Like many of you, I’ve observed some questionable, and often atrocious, behavior by immediate supervisors and executive leadership. This often had a tangible negative influence on employees, particularly the younger ones, leading to dismissive, abusive organizational cultures.
I’m fortunate to have also had positive modeling in my work. I’m even more fortunate in that one the greatest impressions was made when I was a newly-minted adult.
A description of that experience is in the comments.
Do you have examples of positive role models, particularly in you early years?
At 18, I accepted a position with a local bank. The VP of Bookkeeping led off the interview with this:
“Your primary job will be helping our branches’ customers, over the phone, to resolve issues with their checking and savings accounts. Usually, they will be grateful.”

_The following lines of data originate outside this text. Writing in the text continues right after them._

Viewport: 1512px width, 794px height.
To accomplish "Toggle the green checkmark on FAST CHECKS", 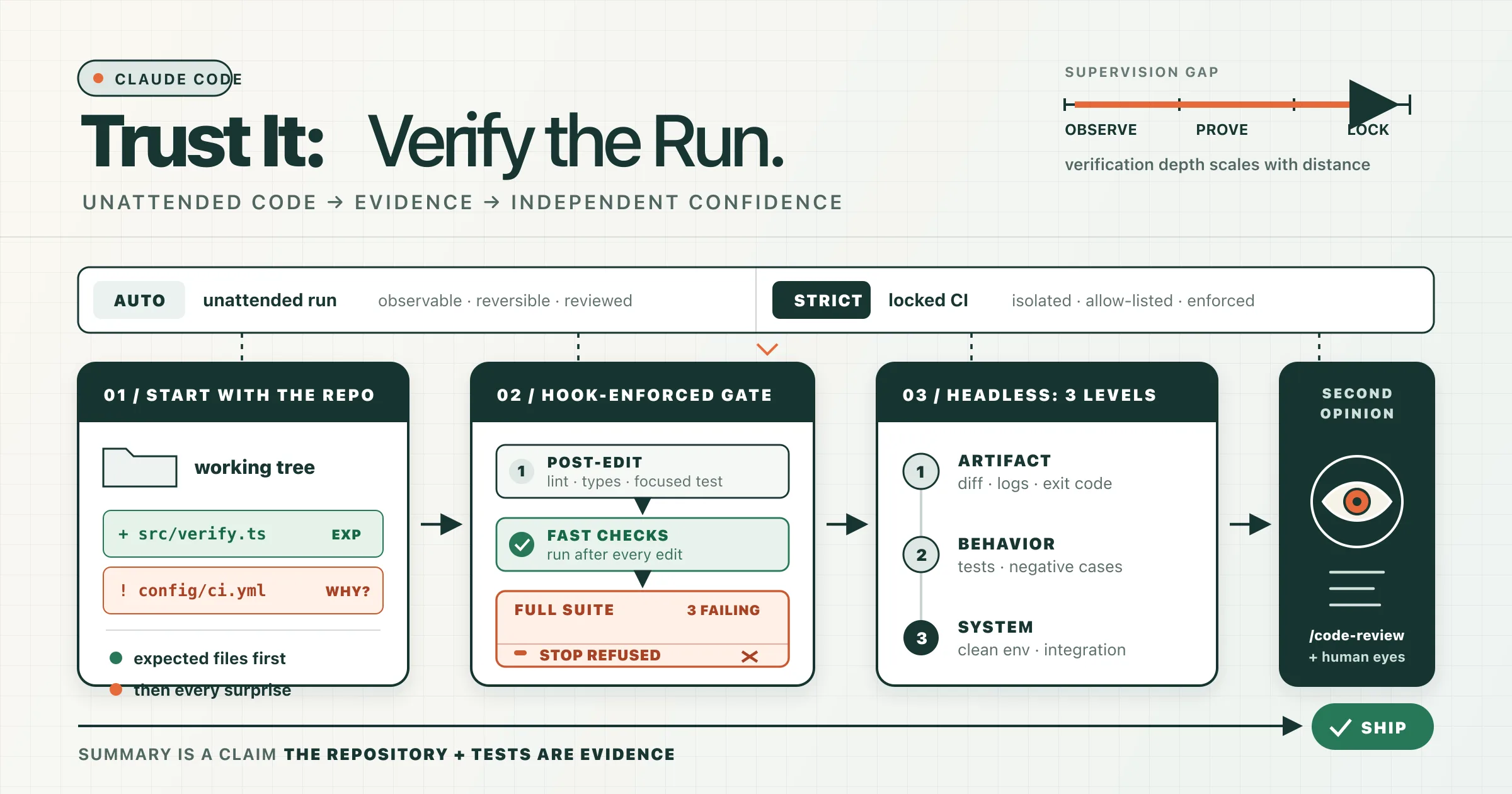I will [522, 544].
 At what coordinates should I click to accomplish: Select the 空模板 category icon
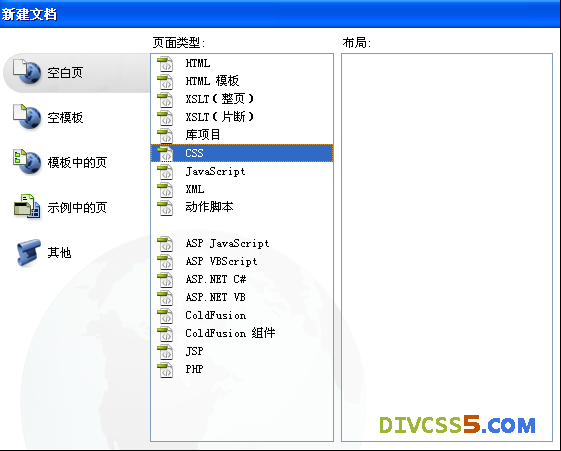[27, 117]
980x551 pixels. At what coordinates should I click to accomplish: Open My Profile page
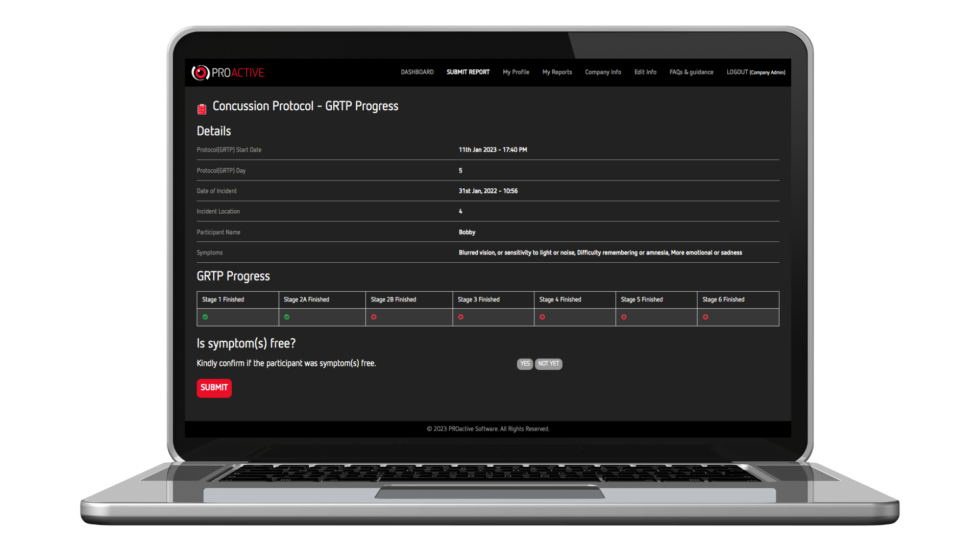[516, 72]

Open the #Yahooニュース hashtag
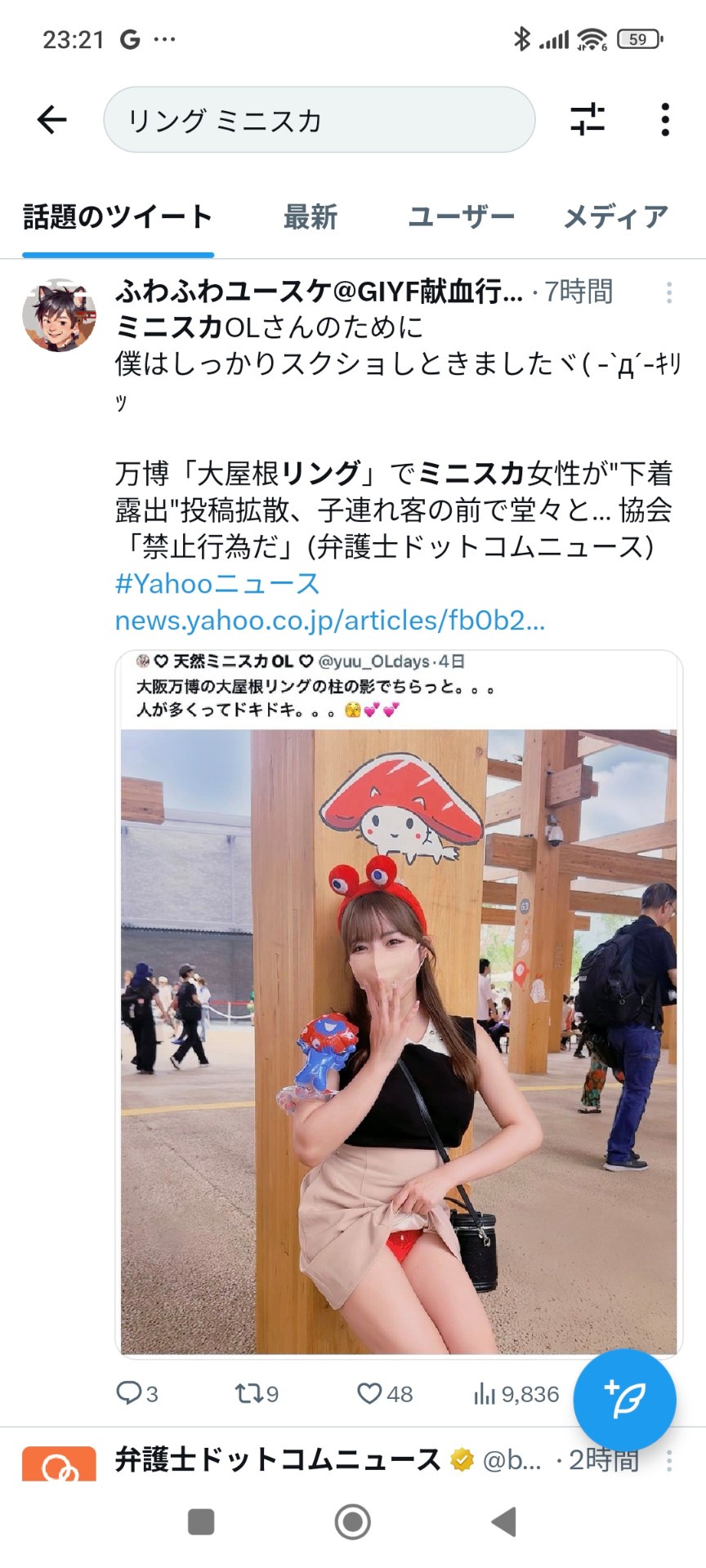[217, 583]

“However, some of them will get mad at you for things you didn’t do. That part of the job can sometimes be thankless. But you are not expected to endure abuse by a customer.

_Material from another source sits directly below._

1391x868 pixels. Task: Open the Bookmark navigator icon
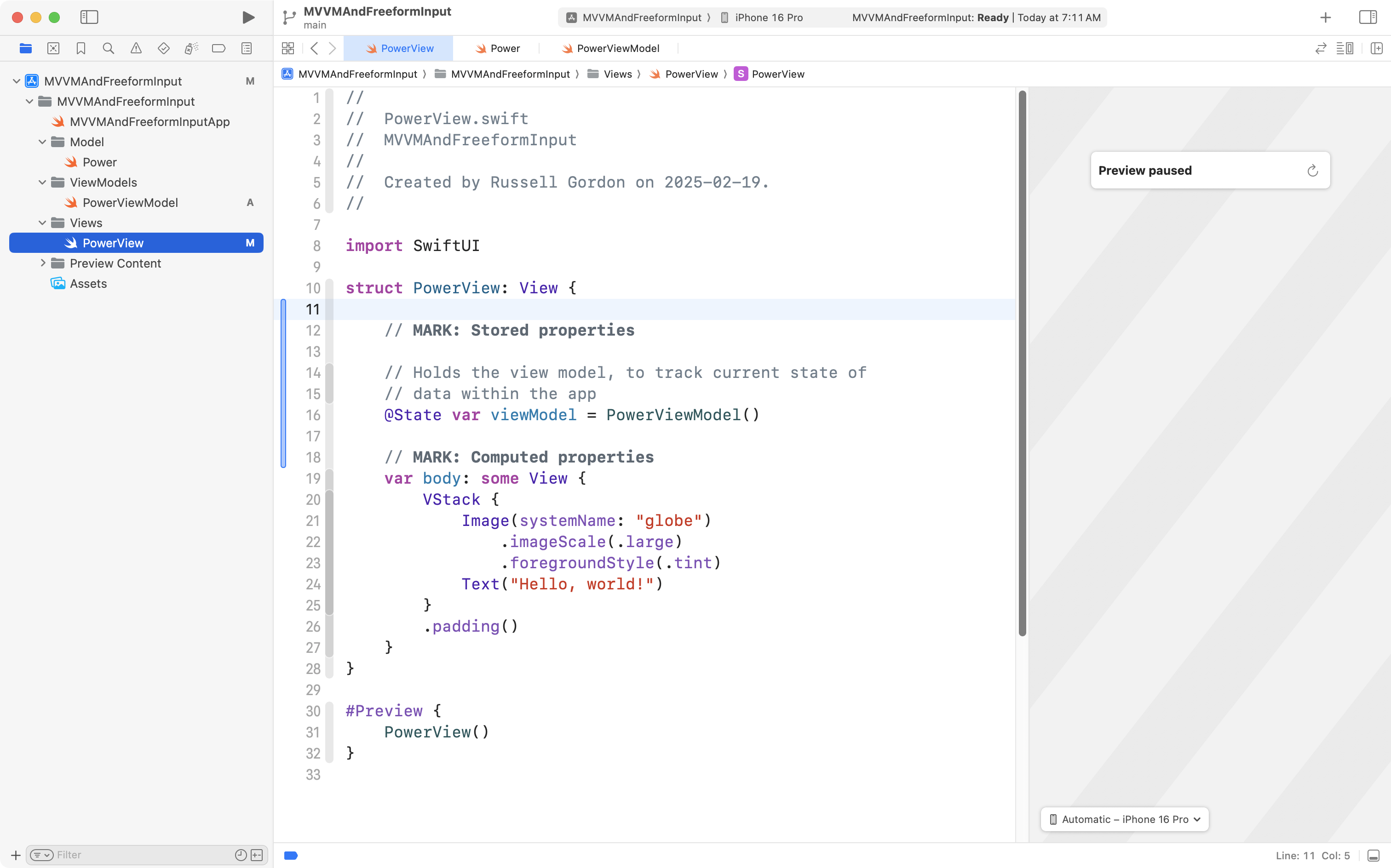(80, 48)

“If a customer is being abusive, politely ask them to hold and then transfer the call to me.”
She added, “When you are not on the phone, you will be filing checks, lots of them. It can, at times, be tedious.”
Near the end she said, “Let me make one thing clear, no matter how many times you might get promoted, or how much money you might make, if we are short of staff, you may be asked help out on the phones or file checks. ”
“Nobody is too important to help our customers or our coworkers.”
A couple of months later, near the winter holidays, we got crazy busy with customer calls as shopping season grew closer.
I will never, forget the sight of this VP of Bookkeeping emerging from her office, two weeks after a fall at her home, a broken toe on each foot, her arm smothered in a cast, from her shoulder to fingertips.
She limped to a desk and picked up the phone, “Bookkeeping this is Clarice, how may I help you?”
She couldn’t write or file, because of the cast, but she fielded calls for a couple of hours before limping back to her office for a meeting.
A few days later, she hobbled out of her office again to field more phone calls.
She clearly walked the walk, albeit with a limp.